Historically, this has never been an issue until now as it has changed with the introduction of social media, and alongside it the psychological theory of the “sharing phenomenon” that introduces concepts such as the sharing of article headlines without reading the content. Social media platforms have now weaponized information on an unprecedented scale.
The psychology behind the market of fake news
Fake news articles can be defined as news articles that are intentionally and verifiably false and could mislead readers. On social media platforms, content is not filtered or analyzed by any third parties and therefore the spread of disinformation is prevalent in these areas.
It is claimed that 62 percent of US adults get news on social media. The most popular fake news stories were more widely shared on Facebook than the most popular mainstream news stories.
A study conducted post the 2016 US Presidential election with US citizens has confirmed the phenomenon. The results stated that most people believe the fake news that they are reading and that most of them did favor, Donald Trump, over Clinton. Fake news arises in equilibrium because it is an inexpensive provider and also because people indulge in partisan news.
There have been 760 million instances of a person reading a fake news story which translates into three stories read per American adult. Due to the constantly increasing amount of information, our brain compromises and we turn to shortcuts, thus reading and sharing the headline instead of the whole article. This is the result of the sharing phenomenon.
Another theory suggests the concept of optimism bias, which is the assumption that the future will be far more promising than the current signs make it seem. This also aided in the spreading of fake news and the ignorance of it. It provided a market for fake news, as people had a tendency not to bother looking into the misinformation, in hopes that the election would turn out in their favor.
The impact of fake news on voter’s psychology during the 2016 election
The concept of an informed electorate was ignored during the 2016 election. Instead, voters seemed to have made choices using heuristic reasoning and accessibility dynamics.

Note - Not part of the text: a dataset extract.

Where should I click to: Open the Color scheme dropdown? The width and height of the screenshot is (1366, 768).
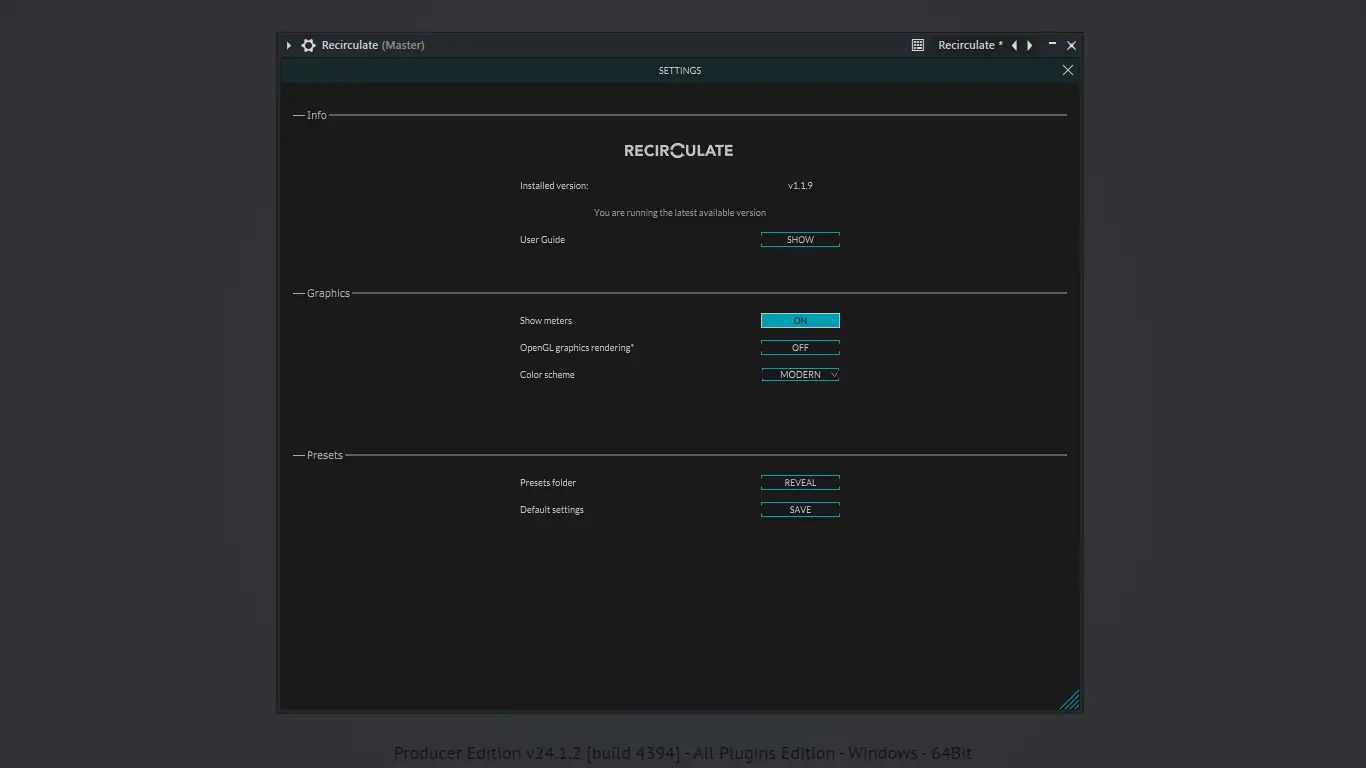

Heuristic reasoning is not based on fact but rather on the association, to create a voting attitude and choice. Accessibility dynamics is based on top of the head ideas and is mainly focused on exposure to such ideas rather than their actual value and content, it can thus affect our decisions in a biased manner.
Our confirmation bias, which is the beliefs we hold already affect how we process and assimilate new information, had an impact. It showed that Trump supporters stayed on his side disregarding the facts that they were presented with.

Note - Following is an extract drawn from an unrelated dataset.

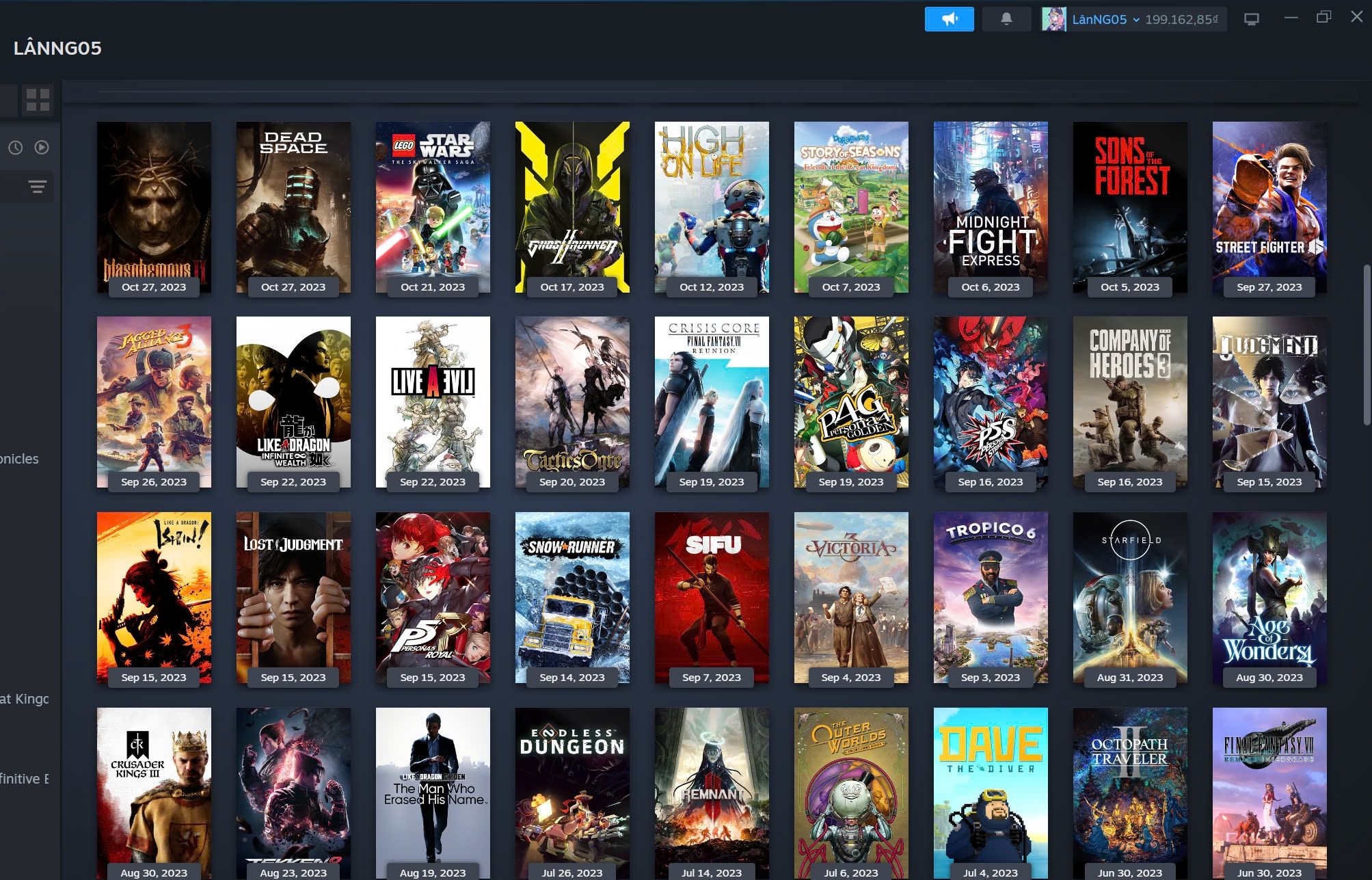Click the grid view collections icon

[38, 100]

During the Presidential debates, success was measured by the behavior attributes rather than the content of the speeches. The use of irrelevant heuristics that Hilary Clinton was subjected to is also important. Her associations with different investigations portrayed her as dishonest and tricky, in turn, she lost innocence in the eyes of the public.
Another main discussion point is what the election seemed to be about – and this was immigration. The agenda for Trump was to essentially ban immigration from Latino and Muslim countries. The news outlet Breitbart played an immense role by producing its own immigration stories but also acting as a source of stories and as the center of attention among social media users.
Due to the agenda being about immigration, it aided in pushing Trump’s campaign along as his policies were against the issue, and most articles that were circulated put it in a negative light.